Energy efficient optical tracking for space quantum communication

TL;DR

This paper presents an energy-efficient satellite tracking method for space quantum communication that significantly reduces power consumption while maintaining reliable tracking and minimal impact on quantum key distribution performance.

Contribution

It introduces a novel weak-signal estimation approach using a closed-loop system with Kalman filters and fine steering mirrors for CubeSat tracking.

Findings

Reliable tracking at 34 mW beacon power

Negligible impact on QKD bit error rates

Enhanced power efficiency for quantum payloads

Abstract

Power consumption is a critical constraint for CubeSat based quantum communication, where tracking systems often dominate the onboard power budget.
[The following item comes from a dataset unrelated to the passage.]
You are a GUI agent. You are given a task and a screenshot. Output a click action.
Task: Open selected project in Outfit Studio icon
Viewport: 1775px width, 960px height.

We demonstrate an energy-efficient approach that enables reliable satellite tracking at substantially reduced beacon power by treating tracking as a weak-signal estimation task. Using a closed-loop system with fine steering mirrors and higher-order Kalman filters on ground, we can maintain stable tracking at a transmitted power equivalent to 34 mW over a -60 dB satellite to ground optical channel. Our results show that the resulting penalties on QKD bit error rates and signal-to-noise ratios are negligible, allowing for more efficient power allocation to quantum payloads in CubeSat missions.